In the authorization letter, the FDA has committed to work closely with ImmunityBio to provide guidance and advice on generating the evidence needed to "support approval" of the indication above "in an efficient manner."

About ANKTIVA
The cytokine interleukin-15 (IL-15) plays a crucial role in the immune system by affecting the development, maintenance, and function of key immune cells—NK and CD8+ killer T cells—that are involved in killing cancer cells. By activating NK cells, ANKTIVA overcomes the tumor escape phase of clones resistant to T cells and restores memory T cell activity with resultant prolonged duration of complete response.
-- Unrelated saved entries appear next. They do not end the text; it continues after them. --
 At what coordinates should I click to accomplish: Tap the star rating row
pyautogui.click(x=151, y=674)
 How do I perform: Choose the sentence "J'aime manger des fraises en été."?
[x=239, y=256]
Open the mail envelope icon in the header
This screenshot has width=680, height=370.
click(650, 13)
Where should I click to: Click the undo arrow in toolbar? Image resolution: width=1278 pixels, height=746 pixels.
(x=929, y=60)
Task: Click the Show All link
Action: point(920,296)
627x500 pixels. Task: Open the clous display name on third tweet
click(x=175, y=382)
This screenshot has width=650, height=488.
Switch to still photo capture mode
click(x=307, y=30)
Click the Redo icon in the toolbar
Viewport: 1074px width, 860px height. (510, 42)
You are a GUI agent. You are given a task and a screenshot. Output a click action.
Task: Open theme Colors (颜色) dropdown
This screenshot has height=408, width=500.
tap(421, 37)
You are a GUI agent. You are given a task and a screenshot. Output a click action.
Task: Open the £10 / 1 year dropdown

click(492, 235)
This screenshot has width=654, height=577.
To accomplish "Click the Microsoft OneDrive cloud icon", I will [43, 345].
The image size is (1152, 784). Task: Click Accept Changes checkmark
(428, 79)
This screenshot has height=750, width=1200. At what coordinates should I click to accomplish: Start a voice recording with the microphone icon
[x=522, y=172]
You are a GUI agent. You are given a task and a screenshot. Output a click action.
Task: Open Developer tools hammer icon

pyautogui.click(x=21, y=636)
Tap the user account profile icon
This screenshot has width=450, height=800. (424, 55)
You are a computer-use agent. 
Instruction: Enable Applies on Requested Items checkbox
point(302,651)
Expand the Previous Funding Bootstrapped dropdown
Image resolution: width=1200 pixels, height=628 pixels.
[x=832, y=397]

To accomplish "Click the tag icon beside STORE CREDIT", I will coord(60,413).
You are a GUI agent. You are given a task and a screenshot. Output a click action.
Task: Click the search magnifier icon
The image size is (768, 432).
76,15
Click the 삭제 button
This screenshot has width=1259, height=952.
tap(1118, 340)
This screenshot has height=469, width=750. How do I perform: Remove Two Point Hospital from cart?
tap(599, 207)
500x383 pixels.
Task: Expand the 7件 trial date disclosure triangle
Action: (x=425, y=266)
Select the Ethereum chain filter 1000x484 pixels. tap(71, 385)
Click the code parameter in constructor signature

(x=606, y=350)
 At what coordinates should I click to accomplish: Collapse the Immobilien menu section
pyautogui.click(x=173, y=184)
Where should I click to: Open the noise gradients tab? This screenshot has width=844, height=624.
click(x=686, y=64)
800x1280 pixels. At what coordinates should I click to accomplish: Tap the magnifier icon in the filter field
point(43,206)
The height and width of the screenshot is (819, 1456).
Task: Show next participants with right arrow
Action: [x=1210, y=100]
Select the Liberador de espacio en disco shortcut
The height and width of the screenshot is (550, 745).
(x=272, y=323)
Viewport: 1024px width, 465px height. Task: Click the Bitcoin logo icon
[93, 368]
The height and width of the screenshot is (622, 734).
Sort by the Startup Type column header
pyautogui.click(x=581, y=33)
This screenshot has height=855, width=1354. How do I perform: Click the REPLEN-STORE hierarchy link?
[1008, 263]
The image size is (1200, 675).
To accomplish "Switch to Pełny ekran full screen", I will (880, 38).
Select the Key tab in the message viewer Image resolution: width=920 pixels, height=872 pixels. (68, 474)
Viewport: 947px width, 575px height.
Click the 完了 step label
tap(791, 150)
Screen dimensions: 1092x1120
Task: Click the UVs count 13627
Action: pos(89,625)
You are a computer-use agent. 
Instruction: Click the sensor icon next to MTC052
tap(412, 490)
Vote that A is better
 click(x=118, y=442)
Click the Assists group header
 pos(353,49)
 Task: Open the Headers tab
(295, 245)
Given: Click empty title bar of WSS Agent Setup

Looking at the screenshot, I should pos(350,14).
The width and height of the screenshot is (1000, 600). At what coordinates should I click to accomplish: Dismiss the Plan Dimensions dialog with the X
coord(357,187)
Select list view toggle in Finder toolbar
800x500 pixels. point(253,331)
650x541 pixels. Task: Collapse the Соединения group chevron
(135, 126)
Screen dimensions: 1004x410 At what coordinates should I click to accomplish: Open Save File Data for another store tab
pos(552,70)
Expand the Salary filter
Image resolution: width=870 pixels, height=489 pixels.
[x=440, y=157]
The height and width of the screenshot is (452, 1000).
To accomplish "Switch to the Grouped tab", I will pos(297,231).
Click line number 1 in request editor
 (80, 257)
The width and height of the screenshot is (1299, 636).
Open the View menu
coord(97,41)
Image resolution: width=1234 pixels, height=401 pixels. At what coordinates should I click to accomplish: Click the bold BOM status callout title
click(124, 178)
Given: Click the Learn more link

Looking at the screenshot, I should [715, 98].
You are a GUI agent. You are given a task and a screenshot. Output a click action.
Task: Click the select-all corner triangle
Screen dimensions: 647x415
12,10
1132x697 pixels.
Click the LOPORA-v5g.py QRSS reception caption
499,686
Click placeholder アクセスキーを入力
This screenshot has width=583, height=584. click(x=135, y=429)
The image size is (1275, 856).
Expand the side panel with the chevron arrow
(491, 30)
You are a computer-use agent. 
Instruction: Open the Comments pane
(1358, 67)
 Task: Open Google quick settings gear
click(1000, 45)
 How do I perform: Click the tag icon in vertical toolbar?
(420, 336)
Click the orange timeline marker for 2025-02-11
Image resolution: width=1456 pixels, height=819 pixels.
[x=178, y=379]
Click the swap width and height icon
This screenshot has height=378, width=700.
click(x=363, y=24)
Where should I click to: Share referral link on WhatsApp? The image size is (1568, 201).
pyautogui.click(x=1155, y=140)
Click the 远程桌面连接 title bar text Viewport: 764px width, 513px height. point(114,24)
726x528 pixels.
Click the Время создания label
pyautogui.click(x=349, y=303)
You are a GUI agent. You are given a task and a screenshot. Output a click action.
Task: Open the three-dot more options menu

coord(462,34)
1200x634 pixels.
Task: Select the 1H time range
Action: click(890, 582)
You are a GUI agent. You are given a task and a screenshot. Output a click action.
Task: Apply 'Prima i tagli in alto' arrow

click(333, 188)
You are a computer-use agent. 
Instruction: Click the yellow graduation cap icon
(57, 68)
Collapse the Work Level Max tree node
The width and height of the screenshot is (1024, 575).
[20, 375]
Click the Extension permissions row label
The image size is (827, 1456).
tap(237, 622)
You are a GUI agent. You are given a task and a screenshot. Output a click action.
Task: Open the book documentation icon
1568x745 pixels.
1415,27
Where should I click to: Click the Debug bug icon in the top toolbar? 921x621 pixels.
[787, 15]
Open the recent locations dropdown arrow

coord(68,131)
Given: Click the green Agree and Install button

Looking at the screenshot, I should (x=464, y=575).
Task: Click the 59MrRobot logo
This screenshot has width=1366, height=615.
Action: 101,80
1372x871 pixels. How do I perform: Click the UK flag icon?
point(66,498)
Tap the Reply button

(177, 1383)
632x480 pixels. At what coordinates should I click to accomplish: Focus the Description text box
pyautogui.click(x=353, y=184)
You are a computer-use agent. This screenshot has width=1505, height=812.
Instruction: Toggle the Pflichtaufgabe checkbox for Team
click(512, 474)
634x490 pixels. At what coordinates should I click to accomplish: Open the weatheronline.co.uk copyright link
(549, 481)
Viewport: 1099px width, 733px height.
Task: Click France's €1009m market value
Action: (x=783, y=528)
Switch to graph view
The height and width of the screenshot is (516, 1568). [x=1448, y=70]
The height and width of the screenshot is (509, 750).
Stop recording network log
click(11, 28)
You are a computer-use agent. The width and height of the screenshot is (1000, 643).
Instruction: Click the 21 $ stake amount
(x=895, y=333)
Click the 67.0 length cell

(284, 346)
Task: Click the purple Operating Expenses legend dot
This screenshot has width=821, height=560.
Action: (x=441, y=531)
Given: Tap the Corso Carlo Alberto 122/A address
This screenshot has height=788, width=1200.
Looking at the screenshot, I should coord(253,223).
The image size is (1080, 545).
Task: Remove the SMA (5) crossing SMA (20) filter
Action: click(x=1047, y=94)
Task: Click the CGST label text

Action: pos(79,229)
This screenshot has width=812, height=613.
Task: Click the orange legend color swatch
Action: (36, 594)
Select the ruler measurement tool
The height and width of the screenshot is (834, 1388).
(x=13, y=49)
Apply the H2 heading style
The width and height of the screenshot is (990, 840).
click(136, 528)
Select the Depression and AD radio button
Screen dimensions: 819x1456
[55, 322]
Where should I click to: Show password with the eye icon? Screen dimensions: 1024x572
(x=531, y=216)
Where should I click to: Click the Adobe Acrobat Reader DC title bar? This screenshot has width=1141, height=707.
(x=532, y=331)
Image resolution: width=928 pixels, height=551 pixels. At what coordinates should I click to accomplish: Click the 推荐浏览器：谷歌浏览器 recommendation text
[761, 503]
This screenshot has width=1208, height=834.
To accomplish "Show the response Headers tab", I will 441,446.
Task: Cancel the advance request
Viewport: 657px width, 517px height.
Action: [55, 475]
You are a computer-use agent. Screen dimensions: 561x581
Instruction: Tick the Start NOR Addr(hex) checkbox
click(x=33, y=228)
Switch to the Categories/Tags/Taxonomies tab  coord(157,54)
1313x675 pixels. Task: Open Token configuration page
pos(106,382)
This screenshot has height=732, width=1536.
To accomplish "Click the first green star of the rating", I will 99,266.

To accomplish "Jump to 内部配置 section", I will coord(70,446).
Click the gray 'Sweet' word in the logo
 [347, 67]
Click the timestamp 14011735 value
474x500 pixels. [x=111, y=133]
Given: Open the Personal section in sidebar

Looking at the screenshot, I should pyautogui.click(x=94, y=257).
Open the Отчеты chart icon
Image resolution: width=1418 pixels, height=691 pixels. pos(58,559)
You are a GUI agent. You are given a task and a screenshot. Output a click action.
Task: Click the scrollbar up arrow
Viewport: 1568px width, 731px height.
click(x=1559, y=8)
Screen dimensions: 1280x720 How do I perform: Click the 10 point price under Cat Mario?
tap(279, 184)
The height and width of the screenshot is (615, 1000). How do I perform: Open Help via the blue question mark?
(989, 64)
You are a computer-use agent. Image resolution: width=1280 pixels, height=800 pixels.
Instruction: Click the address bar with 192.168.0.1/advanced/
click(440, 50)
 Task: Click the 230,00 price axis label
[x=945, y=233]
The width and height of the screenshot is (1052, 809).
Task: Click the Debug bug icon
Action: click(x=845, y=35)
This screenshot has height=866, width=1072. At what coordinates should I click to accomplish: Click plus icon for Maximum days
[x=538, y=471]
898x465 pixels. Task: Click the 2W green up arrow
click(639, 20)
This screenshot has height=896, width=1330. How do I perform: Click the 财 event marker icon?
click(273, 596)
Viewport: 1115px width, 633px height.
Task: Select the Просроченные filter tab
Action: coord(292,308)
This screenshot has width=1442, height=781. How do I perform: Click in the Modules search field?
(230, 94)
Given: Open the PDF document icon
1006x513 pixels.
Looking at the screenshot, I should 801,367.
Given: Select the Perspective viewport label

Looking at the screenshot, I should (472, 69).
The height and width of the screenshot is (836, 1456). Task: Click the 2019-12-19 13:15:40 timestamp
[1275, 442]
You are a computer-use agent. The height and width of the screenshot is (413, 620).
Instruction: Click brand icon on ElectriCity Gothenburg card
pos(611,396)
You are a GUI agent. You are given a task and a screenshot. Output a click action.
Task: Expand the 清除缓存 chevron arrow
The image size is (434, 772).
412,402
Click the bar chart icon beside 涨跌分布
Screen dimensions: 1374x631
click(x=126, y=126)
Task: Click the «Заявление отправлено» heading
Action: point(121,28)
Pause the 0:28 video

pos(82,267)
ANKTIVA is a first-in-class IL-15 agonist IgG1 fusion complex, consisting of an IL-15 mutant (IL-15N72D) fused with an IL-15 receptor alpha, which binds with high affinity to IL-15 receptors on NK, CD4+, and CD8+ T cells. This fusion complex of ANKTIVA mimics the natural biological properties of the membrane-bound IL-15 receptor alpha, delivering IL-15 by dendritic cells and drives the activation and proliferation of NK cells with the generation of memory killer T cells that have retained immune memory against these tumor clones. The proliferation of the trifecta of these immune killing cells and the activation of trained immune memory results in immunogenic cell death, inducing a state of equilibrium with durable complete responses. ANKTIVA has improved pharmacokinetic properties, longer persistence in lymphoid tissues, and enhanced anti-tumor activity compared to native, non-complexed IL-15 in-vivo.

ANKTIVA was approved by the FDA in 2024 for BCG-unresponsive non-muscle invasive bladder cancer CIS with or without papillary tumors. For more information, visit ImmunityBio.com (Founder’s Vision) and Anktiva.com.

About CAR-NK (PD-L1 t-haNK)

PD-L1 t-haNK is a human, allogeneic, stable clonal NK cell line generated from the parental aNK cell line (NK-92), manufactured by the Sponsor under cGMP conditions.

Based on the demonstrated therapeutic efficacy of CAR targeting and on the important role of FcgR-mediated ADCC in the effectiveness of therapeutic IgG1 monoclonal antibodies, we hypothesized that modification of the parental aNK cell line to stably express both a PD-L1–targeted CAR and the high-affinity variant of CD16 would result in potent and selective antitumor activity. Myeloid-derived suppressor cells (MDSCs) express PD-L1 in concert with MHC-I loss to induce immune escape of tumors resistant or relapsed from chemo-immunotherapy including checkpoint inhibitors. Thus, there is a rationale for the combination of Anktiva (converting a cold tumor to hot tumor and rescuing T cells by re-expressing MHC-I) and PD-L1 t-haNK to overcome the immunosuppressive effect of TGFb secreted by MDSCs. The ability to target both the tumor and MDSCs with off-the-shelf, outpatient based safe infusion of allogeneic CAR-NKs targeting PD-L1, was the basis for the development of this CAR-NK. Preclinical studies published in the J Immunotherapy Cancer 2020 "PD-L1 targeting high-affinity NK (t-haNK) cells induce direct antitumor effects and target suppressive MDSC populations" (Fabian et al. 2020) demonstrate that PD-L1 targeting of high affinity NK cells (PD-L1 t-haNK) induced direct anti-tumor effects in TNBC tumor cell lines and target suppressive MDSCs populations.